Using the January 2015 updates of the MPI released today, the study team looked at more than 230 regions of countries where multidimensional poverty is at least as high as the 25 poorest Least Developed Countries (LDCs), identified by the United Nations (Economic and Social Council). They found that nearly 60 per cent of the 678 million multi-dimensionally poor people in these subnational regions live in countries that are not classified as LDCs, and all but one non-LDC region were in countries classed as middle-income: India, Nigeria, Pakistan, Cameroon, Cote D’Ivoire, Ghana, Namibia and the Republic of Congo.

The findings show that pockets of deprivation are missed in aggregate statistics. For example, in Doula, the largest city in Cameroon, 6.7 per cent of people are multi-dimensionally poor; yet elsewhere in the same country, in the Extrême-Nord, nearly 87 per cent are measured as MPI-poor. The researchers say the striking disparity would be hidden if we only relied on the figure for the national average which shows that 46 per cent of the population in Cameroon are MPI-poor.

While Niger has the highest percentage of MPI-poor, with 89.3 per cent of its entire population found to be living in multidimensional poverty, using the same MPI measure the five poorest regions in the world are in Chad and Burkina Faso. The OPHI researchers found that the very poorest region of all the 803 regions studied is Salamat in Chad, where nearly 98 per cent of its 354,000 inhabitants are measured as multi-dimensionally poor.

Dr Sabina Alkire, Director of OPHI, said: 'The MPI enables us to examine poverty within regions of a country as well as nationally, and compare the interlocking deprivations people experience. It can reveal experiences across rural and urban areas, and across different ethnic populations. We measure different types of deprivation together – such as malnutrition, poor sanitation, a lack of housing or schooling – and every person matters.

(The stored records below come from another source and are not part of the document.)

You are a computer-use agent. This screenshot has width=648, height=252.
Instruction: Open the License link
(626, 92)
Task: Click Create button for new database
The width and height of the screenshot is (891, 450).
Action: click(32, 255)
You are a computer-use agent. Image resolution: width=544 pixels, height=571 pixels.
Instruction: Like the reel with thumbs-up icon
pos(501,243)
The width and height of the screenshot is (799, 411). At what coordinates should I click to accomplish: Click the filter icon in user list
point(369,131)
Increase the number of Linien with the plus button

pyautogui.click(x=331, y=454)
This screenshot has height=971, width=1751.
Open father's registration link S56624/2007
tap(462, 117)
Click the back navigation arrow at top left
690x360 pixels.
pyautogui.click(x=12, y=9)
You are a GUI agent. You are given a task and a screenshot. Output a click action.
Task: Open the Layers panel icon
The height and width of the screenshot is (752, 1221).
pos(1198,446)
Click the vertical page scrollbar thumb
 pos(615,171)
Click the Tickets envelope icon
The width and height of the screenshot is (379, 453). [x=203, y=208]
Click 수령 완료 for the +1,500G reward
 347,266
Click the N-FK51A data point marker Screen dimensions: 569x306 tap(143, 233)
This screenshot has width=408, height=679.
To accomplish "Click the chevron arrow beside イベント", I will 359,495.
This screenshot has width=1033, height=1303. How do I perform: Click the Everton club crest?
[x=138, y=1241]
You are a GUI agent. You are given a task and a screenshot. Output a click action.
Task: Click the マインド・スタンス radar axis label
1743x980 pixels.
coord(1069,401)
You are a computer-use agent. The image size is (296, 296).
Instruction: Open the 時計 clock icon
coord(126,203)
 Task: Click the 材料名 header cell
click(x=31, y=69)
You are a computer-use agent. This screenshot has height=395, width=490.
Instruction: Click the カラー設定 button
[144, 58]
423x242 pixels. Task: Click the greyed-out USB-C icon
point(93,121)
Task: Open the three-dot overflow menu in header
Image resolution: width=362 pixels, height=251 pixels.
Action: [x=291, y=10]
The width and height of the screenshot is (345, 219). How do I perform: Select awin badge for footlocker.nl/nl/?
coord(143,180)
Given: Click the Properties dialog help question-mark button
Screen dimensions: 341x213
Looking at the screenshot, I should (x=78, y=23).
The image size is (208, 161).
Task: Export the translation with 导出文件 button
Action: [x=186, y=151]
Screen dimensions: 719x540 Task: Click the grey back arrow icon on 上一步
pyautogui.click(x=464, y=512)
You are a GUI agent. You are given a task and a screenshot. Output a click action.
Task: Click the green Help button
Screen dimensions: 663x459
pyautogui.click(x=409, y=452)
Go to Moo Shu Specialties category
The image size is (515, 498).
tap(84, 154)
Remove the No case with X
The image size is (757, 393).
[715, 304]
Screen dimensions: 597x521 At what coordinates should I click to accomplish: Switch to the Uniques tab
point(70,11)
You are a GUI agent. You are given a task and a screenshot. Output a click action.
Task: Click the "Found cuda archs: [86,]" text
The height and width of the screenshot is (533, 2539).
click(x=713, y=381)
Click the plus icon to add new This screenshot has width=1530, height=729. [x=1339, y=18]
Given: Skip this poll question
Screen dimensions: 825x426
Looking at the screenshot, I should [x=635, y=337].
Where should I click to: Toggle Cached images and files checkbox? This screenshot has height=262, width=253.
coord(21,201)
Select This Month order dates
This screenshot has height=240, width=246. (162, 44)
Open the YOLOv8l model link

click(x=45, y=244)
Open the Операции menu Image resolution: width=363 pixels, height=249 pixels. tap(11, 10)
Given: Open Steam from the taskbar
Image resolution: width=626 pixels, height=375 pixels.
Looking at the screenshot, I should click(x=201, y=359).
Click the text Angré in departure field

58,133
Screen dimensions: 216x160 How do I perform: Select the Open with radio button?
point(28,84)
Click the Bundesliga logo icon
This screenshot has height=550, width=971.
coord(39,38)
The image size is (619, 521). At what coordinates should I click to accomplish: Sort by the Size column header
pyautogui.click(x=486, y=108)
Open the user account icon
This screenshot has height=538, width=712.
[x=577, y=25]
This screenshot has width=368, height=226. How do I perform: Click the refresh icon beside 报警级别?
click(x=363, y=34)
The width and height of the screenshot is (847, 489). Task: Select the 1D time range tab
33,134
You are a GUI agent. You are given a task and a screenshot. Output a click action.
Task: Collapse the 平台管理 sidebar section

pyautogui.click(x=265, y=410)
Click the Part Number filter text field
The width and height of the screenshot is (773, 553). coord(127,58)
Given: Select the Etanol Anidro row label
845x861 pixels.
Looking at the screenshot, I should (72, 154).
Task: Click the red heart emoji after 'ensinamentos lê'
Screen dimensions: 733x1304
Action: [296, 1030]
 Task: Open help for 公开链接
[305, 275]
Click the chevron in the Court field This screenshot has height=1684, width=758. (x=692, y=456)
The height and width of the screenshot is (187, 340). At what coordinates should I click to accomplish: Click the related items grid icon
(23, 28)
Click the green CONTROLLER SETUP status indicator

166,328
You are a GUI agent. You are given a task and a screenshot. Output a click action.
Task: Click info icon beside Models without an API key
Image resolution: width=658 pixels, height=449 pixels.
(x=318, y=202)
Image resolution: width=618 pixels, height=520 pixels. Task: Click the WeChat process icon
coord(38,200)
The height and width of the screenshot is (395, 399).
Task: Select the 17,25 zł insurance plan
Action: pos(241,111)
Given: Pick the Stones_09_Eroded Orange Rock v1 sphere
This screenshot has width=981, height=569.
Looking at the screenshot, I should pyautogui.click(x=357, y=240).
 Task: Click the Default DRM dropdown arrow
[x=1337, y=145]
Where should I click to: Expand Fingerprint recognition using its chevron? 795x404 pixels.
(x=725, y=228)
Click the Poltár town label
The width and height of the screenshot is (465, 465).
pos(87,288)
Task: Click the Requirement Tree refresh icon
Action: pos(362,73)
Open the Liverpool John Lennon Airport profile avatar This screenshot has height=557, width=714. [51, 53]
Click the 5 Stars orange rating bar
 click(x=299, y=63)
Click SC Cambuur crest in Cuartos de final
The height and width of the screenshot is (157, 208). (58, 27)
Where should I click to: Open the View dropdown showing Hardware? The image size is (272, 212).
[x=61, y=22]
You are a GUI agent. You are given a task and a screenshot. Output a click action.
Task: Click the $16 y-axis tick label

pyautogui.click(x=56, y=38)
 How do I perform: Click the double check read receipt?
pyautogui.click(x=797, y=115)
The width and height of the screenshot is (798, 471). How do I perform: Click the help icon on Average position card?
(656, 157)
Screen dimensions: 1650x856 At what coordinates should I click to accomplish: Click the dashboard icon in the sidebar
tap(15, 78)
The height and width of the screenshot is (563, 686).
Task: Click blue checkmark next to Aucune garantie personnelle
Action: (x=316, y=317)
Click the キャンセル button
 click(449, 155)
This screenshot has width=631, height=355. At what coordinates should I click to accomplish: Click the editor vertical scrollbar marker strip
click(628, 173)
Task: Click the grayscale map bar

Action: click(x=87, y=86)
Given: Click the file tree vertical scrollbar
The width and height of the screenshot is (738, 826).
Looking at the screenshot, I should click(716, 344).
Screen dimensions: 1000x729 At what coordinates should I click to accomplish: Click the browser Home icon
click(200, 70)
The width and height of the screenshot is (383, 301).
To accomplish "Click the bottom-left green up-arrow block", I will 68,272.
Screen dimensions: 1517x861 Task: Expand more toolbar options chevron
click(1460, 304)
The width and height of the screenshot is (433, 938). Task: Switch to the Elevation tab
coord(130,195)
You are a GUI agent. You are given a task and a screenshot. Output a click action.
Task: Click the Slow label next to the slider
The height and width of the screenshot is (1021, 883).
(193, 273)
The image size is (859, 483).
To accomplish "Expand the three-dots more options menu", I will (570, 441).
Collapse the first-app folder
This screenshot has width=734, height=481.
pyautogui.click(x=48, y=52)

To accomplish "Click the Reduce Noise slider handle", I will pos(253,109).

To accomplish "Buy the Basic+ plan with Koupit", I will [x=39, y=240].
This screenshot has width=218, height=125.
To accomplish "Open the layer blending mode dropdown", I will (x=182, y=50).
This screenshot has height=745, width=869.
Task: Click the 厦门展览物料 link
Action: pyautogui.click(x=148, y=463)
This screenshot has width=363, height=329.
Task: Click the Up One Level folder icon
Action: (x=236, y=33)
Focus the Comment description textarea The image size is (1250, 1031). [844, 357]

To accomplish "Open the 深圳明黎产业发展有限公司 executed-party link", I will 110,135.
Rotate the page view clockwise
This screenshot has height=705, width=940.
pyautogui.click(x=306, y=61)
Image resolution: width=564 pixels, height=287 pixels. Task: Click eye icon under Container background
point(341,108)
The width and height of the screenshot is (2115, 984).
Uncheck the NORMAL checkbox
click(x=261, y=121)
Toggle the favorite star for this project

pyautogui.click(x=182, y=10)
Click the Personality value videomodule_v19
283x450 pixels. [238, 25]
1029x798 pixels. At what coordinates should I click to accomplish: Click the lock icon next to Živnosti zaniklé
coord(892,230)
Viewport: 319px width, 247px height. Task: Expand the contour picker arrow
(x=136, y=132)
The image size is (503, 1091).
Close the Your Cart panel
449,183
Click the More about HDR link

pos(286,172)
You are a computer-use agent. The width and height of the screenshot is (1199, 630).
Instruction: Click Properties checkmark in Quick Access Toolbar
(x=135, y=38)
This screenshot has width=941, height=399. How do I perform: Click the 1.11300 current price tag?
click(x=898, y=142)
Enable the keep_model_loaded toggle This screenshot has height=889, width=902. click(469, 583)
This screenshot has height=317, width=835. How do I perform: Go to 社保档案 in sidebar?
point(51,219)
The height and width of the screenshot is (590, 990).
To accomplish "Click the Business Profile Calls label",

'Our findings highlight the value of having good quality, up-to-date and detailed survey data to reveal what life is really like for the poorest section of populations. I'm particularly glad that of the 30 low income countries covered, we can analyse MPI in detail in areas within countries for all but one.'

The United Nations has stressed the need to identify where the poorest live in order to 'leave no-one behind'. The researchers argue that the MPI is essential to accurately target   resources and policies where they are needed most.

The updated global Multidimensional Poverty Index now covers 110 developing countries, and 803 regions in 72 of these countries. The analysis is of data ranging from 2002 to 2014, mainly collected by UNICEF's Multiple Indicators Cluster Survey and USAID's Demographic and Health Survey.